The editorial claims that the minimum wage has cost Montana teens 1,178, citing the Employment Policies Institute, a front-group for a lobbyist for the “restaurant, hotel, alcoholic beverage and tobacco industries.” You’d think a group devoted to transparency would mention that little detail when citing a study, but I digress…
The larger issue, of course, is that Oppel is wrong. The New Jersey Policy Perspective makes it clear that the minimum wage isn’t driving down employment. They compare the eight states which had mandatory minimum wage increases on January 1 with the rest of the country, and found that employment rates were slightly higher in the states increasing their minimum wage:
In fact, those eight states are experiencing more robust job growth than the nation as a whole – and they certainly aren’t losing jobs.
The eight states – Arizona, Colorado, Florida, Montana, Ohio, Oregon, Vermont and Washington – have seen total nonfarm payroll jobs increase by 0.9 percent from December 2011 to June 2012 (from 22,286,900 to 22,483,400), according to the Bureau of Labor Statistics. Meanwhile, the U.S. has seen total nonfarm payroll jobs increase by slightly less – 0.7 percent.
Academic research also makes the case for increasing the minimum wage. As the Center for American Progress notes, academic studies demonstrate that the minimum wage not only does not hurt employment, it increases employee retention:
A significant body of academic research has found that raising the minimum wage does not result in job losses even during hard economic times. There are at least five different academic studies focusing on increases to the minimum wage made during periods of high unemployment—with unemployment rates ranging from 7 percent to 12.3 percent—that find an increase in the minimum wage has no significant effect on employment levels. The results are likely because the boost in demand and reduction in turnover provided by a minimum wage counteracts the higher wage costs.

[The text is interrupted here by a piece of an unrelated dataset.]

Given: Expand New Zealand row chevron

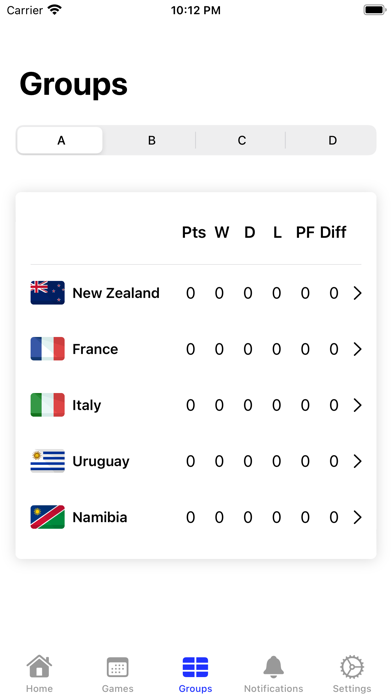Looking at the screenshot, I should point(357,293).
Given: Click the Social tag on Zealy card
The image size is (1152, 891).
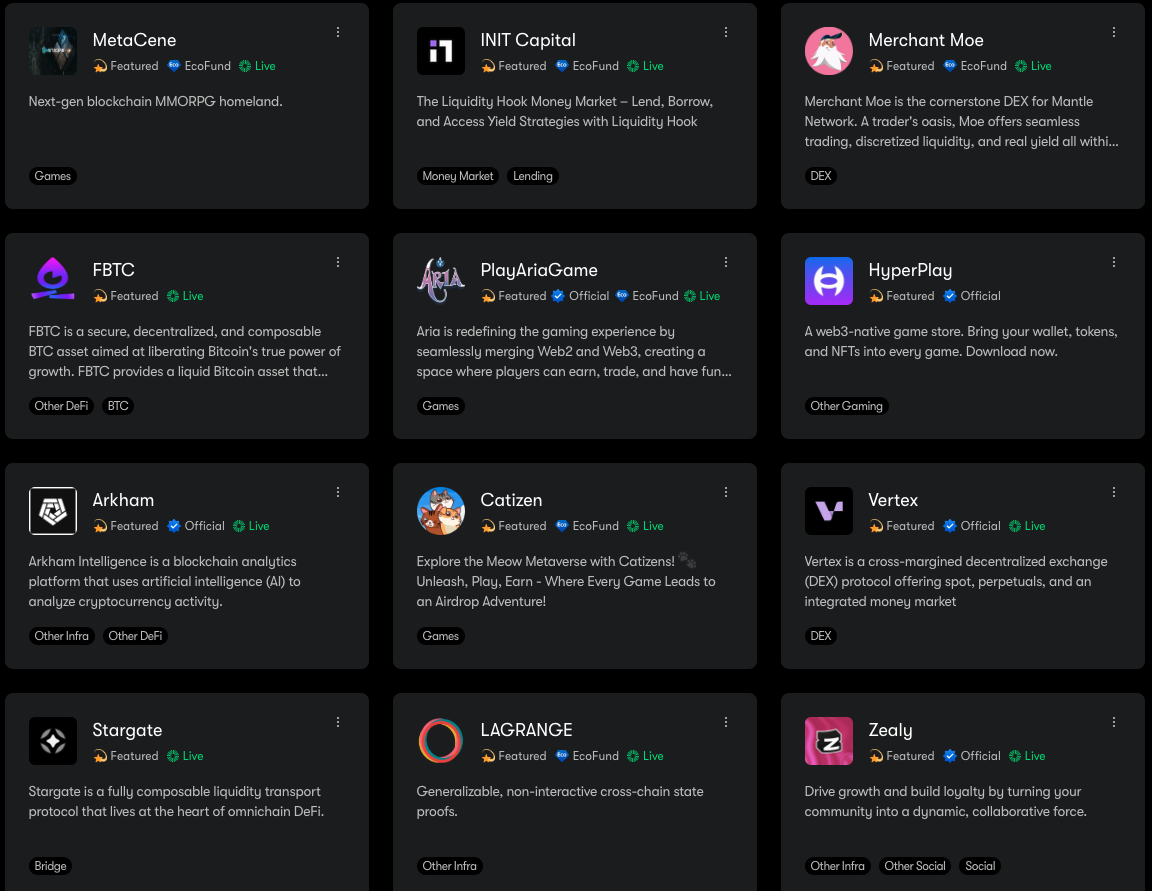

The simple truth is that not only would raising the minimum wage help families and workers; it would boost the economy as well. Low-income workers don’t spend additional income to tax shelters in the Bahamas; they will spend it here in the United States, improving the bottom line of the companies that the Montana Policy Institute is so worried about.
Along the way, they might even be able to save some money for health care and education.
Rather than discussing ending/reducing the minimum wage, we should be discussing increasing it. Nicole Woo, from the Center for Economic and Policy Research notes that the minimum wage is far below what it should be, when adjusted for inflation:
For example, if the minimum wage had kept up with inflation since 1968, its historical high point, it would now be over $10.50 per hour. And this is despite the fact that today’s low-wage workers are older and better educated than in the past. Had the minimum wage also risen in step with low-wage workers’ age and educational attainment since 1968, it would even higher in 2012, approaching $11 per hour.
Even Henry Ford knew that his workers had to make enough money to buy his cars. It’s too bad that American corporation and their paid shills can’t recognize that same truth today.